By Freddie Wilson – @thewonderofmu
There are many approaches to visualising shot location data. It can be tricky finding the right balance between the amount of information on display and the ease of use or intuitiveness. There is a plethora of categories and subcategories that can be considered such as the player taking the shot, the danger of the shot and whether the shot resulted in a goal.
In this article we will therefore explore how to effectively reduce the amount of data displayed in order to represent more layers of information on the same graphic.
This is where clustering comes into play; it is a method that summarises the data by assigning the n data points (in this case shot locations, and n could be as large as 100 over a season for a player) with k clusters (and we can choose k to be as small as we please – 2-8 should be appropriate).
This is to say that we can categorise each shot location into one of our clusters.
The cluster, or group, is then defined by its members and its cluster centre.
We want each cluster centre to represent its respective cluster as best as it can. In other words, this means we want the cluster centre to be as close to each point in its cluster as possible. This is known as minimising the cost of the clustering.
The k-means clustering algorithm does this very well by taking the centroid (the average position in this case) of each cluster as the centre.

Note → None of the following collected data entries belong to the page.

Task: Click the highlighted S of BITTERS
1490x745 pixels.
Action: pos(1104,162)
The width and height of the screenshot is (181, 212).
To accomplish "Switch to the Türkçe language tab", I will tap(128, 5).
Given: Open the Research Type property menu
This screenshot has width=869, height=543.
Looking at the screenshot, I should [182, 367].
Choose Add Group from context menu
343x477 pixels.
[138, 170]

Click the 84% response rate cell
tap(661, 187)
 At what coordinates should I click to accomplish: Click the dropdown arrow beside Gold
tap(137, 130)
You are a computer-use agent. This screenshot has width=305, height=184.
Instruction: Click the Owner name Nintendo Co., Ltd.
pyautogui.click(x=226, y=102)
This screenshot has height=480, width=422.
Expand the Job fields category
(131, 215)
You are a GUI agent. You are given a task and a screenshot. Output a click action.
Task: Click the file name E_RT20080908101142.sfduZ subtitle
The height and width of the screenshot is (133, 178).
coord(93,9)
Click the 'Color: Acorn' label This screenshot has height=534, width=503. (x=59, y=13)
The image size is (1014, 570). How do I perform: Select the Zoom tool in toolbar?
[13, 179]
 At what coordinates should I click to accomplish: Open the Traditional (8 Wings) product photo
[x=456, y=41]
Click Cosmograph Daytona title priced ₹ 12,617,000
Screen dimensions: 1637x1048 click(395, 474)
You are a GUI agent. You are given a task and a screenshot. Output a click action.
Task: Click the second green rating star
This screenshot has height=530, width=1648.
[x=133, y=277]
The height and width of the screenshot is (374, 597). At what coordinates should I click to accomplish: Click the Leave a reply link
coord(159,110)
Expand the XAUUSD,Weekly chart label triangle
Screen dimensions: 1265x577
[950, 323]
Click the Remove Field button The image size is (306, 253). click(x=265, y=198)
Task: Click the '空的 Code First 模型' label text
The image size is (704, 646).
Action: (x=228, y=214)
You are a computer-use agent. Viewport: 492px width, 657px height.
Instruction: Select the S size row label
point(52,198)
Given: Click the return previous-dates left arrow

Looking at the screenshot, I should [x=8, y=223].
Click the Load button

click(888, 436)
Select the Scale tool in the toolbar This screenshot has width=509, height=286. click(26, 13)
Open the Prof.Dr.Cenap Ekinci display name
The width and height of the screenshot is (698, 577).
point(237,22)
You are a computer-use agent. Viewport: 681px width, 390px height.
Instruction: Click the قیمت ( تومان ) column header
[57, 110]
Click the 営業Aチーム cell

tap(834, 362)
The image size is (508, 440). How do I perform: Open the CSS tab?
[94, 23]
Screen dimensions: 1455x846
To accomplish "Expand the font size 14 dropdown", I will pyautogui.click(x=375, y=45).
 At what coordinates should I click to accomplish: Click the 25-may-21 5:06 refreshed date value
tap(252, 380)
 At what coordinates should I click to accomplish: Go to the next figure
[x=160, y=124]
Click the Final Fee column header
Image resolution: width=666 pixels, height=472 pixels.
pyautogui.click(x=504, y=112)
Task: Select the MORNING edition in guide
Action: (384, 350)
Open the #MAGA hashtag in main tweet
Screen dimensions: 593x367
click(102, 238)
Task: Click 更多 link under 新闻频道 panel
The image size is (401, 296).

Let’s see how Sadio Mané’s shot locations from the 2016/2017 season are grouped when we perform the k-means clustering algorithm with k=4.
We see each cluster is represented with a different colour, the cluster centres are marked with an “X” and then the centres are joined up with four lines.
But why do we choose four clusters?
This is slightly arbitrary however there are reasons behind the choice. Firstly, we need at least three clusters to be able to make a shape (rather than a line or a single point). However, the use of three cluster centres may be slightly misleading as the shooting cluster zone could appear similar to an arrow, giving the illusion of a direction to this shape.
Hence we would ideally like a minimum of four clusters and this number is fairly straightforward to work with in order to create a quadrilateral as the shooting cluster zone.
This plot below shows the k-means clustering for Mané’s 16/17 shots for k equal to 1 to 9.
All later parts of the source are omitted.